Enunciado: Escribe la continuación del fragmento sobre la ética de la responsabilidad en política, empezando justo después de su última oración.

Fragmento:
★ ★ ★ ★

30.6.25
CRISIS. Uso y abuso de la responsabilidad política
Por Javier Franzé (*)
No resulta coherente que un partido progresista reduzca la democracia a la competencia electoral.
Hoy en día nadie niega explícitamente que la ética política sea la ética de la responsabilidad. Ética política quiere decir que es posible hacer el bien en política y ética de la responsabilidad significa que el modo de obrar bien es hacerse responsable de las consecuencias de lo que uno hace.
Se enfatiza la responsabilidad personal porque se presupone que la política es, en general, más allá de los regímenes, épocas y lugares, toma de decisiones guiada por valores en un mundo imprevisible, no regido por leyes ni por principios que nos permitan saber exactamente qué va a pasar con la decisión que elegimos tomar.
Subrayar la responsabilidad no significa olvidar el contenido de la decisión. Los valores que la alimentan y las políticas que se buscan implementar son relevantes. Sin embargo, ese contenido es necesario pero no suficiente, porque no hay valores ni fines que per se hagan buena o mala la decisión.

★ ★ ★ ★

Datos:
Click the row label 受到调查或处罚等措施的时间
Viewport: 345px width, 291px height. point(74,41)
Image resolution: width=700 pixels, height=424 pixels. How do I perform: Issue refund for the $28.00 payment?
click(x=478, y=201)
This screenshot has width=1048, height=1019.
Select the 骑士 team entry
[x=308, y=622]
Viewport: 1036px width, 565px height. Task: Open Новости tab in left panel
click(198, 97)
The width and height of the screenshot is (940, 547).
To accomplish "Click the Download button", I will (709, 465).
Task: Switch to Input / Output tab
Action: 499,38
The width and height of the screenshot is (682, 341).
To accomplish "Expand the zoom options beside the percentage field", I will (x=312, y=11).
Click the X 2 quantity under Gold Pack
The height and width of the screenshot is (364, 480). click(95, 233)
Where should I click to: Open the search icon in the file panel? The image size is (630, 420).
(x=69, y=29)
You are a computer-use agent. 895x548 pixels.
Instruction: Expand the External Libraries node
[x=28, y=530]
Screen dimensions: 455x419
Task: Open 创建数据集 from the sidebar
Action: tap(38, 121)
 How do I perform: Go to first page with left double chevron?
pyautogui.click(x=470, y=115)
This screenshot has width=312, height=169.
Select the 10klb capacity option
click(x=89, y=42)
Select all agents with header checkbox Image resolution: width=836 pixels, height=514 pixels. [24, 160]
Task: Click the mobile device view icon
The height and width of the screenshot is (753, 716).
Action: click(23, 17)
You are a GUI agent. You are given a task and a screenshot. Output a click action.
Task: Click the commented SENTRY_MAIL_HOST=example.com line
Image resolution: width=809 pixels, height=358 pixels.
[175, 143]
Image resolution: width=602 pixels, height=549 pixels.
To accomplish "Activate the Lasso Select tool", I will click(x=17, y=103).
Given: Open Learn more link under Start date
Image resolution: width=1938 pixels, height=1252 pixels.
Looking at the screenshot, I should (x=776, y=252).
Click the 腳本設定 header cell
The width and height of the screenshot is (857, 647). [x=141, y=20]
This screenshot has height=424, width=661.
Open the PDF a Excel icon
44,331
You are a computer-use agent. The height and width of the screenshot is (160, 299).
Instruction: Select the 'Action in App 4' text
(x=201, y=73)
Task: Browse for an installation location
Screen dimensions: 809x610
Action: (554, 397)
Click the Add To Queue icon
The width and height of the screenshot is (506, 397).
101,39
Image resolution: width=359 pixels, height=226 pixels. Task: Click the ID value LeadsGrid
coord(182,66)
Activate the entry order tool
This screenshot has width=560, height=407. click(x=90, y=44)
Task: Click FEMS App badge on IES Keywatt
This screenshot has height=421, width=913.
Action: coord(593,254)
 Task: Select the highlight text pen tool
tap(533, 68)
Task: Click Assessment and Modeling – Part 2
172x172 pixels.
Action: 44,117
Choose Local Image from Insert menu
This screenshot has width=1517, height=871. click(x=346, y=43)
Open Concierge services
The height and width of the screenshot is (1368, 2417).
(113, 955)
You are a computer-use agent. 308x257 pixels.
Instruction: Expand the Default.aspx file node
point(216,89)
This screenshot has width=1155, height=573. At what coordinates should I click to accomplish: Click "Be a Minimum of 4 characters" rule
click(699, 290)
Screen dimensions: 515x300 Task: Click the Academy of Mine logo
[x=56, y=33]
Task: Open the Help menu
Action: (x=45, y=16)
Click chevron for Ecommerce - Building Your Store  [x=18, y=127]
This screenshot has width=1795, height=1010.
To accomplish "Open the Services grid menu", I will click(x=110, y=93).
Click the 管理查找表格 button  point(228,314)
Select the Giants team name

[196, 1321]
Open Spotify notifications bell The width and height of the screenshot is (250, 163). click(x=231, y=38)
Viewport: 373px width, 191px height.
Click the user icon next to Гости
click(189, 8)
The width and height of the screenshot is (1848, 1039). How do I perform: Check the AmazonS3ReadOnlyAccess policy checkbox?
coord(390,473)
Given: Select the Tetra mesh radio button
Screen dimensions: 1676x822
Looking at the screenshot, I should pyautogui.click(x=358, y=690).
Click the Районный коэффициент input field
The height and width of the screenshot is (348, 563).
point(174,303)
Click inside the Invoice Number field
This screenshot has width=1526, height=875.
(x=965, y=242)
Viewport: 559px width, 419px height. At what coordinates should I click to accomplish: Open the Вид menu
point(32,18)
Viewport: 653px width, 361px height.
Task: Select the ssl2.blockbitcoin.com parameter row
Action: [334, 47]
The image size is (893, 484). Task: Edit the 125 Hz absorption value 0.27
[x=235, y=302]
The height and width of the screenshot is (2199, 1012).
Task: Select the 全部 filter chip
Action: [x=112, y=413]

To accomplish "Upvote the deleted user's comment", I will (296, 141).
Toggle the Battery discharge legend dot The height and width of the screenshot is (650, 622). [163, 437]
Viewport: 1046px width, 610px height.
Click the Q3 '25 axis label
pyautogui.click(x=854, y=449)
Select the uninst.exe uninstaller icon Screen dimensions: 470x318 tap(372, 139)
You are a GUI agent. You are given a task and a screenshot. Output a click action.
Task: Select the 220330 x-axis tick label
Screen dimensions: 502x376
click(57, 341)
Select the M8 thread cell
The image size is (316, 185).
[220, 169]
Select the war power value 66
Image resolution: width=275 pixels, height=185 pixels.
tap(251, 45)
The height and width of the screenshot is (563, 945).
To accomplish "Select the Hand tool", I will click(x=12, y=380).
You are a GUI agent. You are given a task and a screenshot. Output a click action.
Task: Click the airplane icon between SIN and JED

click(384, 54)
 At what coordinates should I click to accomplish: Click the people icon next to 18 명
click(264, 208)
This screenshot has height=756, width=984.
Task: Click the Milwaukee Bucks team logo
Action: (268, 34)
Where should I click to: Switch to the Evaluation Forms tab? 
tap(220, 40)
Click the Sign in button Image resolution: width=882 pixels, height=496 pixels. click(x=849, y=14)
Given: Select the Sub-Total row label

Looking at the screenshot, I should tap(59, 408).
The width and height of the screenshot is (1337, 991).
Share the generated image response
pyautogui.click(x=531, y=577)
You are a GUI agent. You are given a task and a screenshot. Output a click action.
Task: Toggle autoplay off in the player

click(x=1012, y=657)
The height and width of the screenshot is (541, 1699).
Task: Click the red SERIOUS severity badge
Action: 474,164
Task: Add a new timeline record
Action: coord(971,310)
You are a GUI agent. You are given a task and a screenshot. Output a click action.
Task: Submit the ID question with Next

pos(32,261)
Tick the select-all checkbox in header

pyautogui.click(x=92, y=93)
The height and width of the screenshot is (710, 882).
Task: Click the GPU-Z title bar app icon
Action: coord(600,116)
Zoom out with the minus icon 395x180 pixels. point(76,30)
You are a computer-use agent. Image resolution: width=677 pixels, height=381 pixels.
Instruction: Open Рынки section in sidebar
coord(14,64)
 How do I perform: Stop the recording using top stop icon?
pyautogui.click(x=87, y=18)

★ ★ ★ ★

Solución:
La reflexión sobre la ética política presupone que no se puede saber a ciencia cierta qué valores son buenos y cuáles malos. También da por sentado que el mundo no tiene un sentido inherente, como cree la religión cristiana, por ejemplo. La consecuencia de todo esto es que el mundo no está hecho de modo tal que asegure el triunfo de los valores buenos y el fracaso de los malos. Así que el que toma una decisión política debe pensar que el valor que lo guía, aunque sea bueno para él, no por eso tiene asegurado producir resultados buenos, sino que puede traer consecuencias totalmente opuestas a lo que quería conseguir. El bien puede traer el mal y viceversa. Además, el que toma una decisión política desde puestos de poder no decide sólo ni principalmente para él ni para los suyos, sino para todos los miembros de la comunidad política. Su decisión es en un sentido personal, pero centralmente es general, porque se vuelve obligatoria para todos los habitantes de su comunidad, ya que el Estado posee el monopolio de la violencia legítima.
En definitiva, la ética de la responsabilidad es el modo de intentar hacer el bien en política en un mundo dominado por la incertidumbre y la contingencia.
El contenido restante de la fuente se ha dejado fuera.